Look at Brett Shipp’s report for WFAA in September 2007 on a reading conference in Toronto. It’s typical of the way many members of the media cover DISD. Using documents obtained via an open records request and lurid shots of lobster and belly dancers, he created a sky-is-falling level of impropriety for a story that boiled down to five teachers exceeding their meal allowance on a road trip.

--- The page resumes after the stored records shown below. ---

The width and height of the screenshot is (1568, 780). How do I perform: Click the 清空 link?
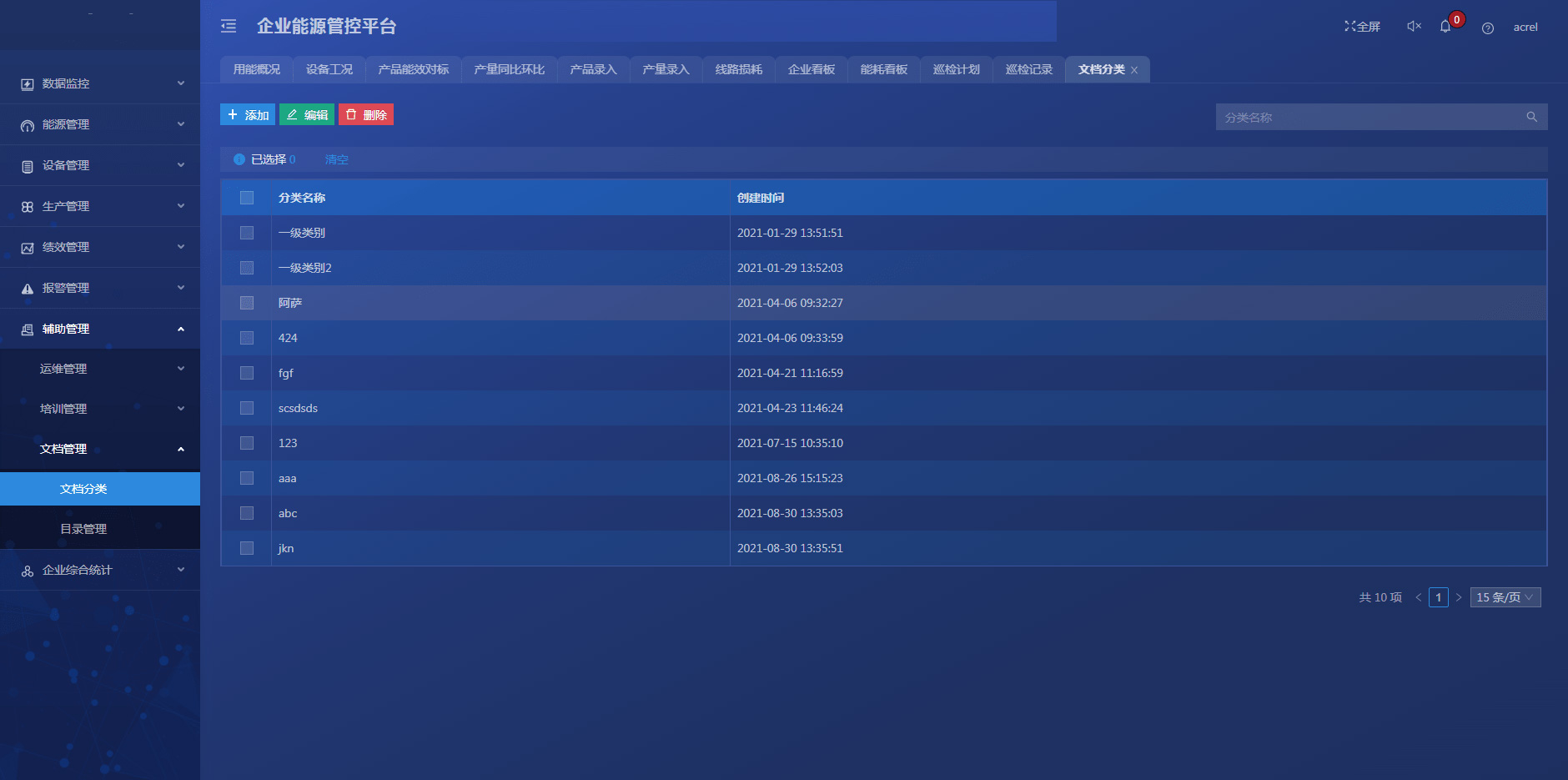click(336, 159)
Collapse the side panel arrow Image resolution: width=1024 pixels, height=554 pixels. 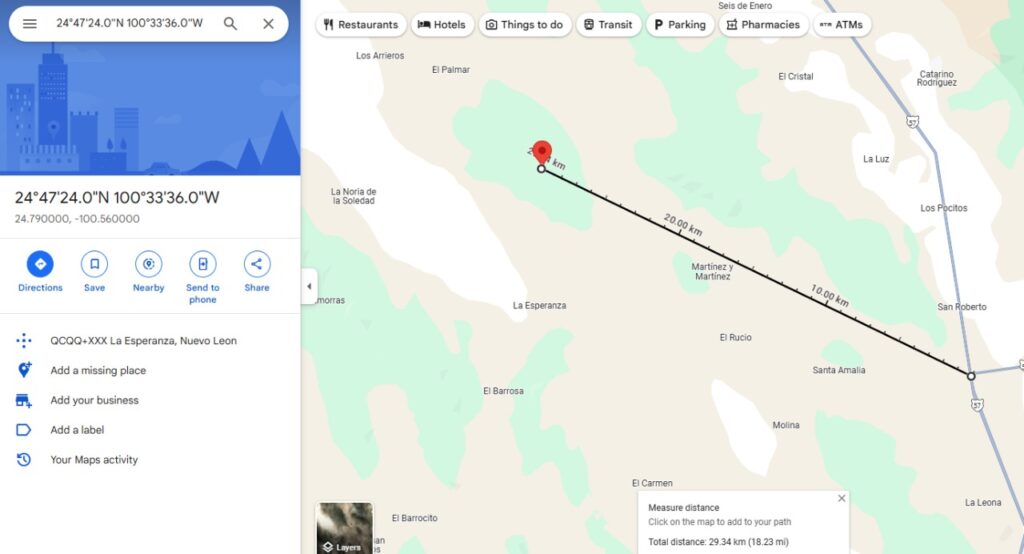(309, 286)
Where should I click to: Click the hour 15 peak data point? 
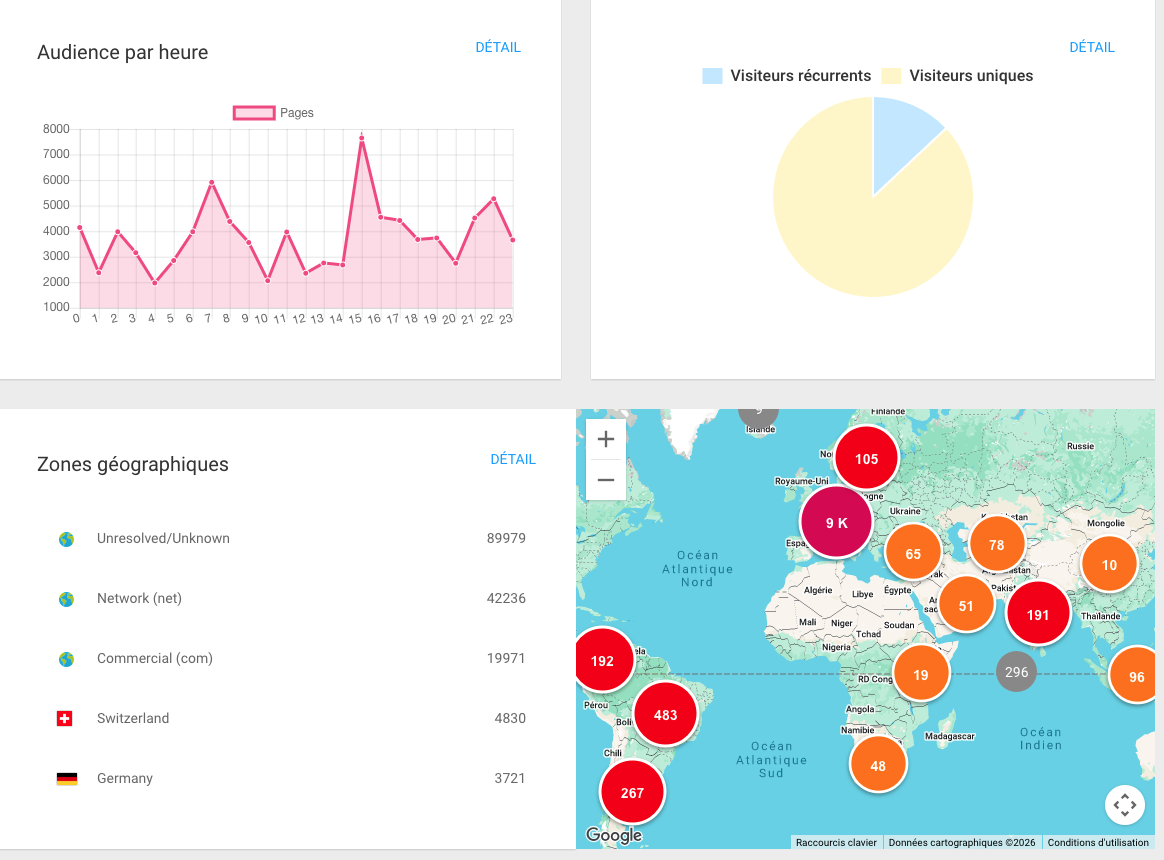point(362,138)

Another problem: digging for dirt so often can create a mess where there is none. Late last year, Allen Gwinn, who operates the city watchdog site Dallas.org, turned up some TDIndustries invoices to the district that seemed suspect, especially given that school board president Jack Lowe also serves as chairman of TDI. Gwinn filed an open records request October 31. The day before, the school attorney received six other requests, including three rather involved ones from the News. The next workday, November 3, seven more arrived, including two more sizeable requests from the News. Thirty-five more came in over the rest of the week (10 from the News). This created a logjam in room 115H. By the time anyone from DISD got back to Gwinn to explain the invoice matter, several weeks had passed, and he’d already posted some of his findings to his website. WFAA used that as the jumping off point for its own story.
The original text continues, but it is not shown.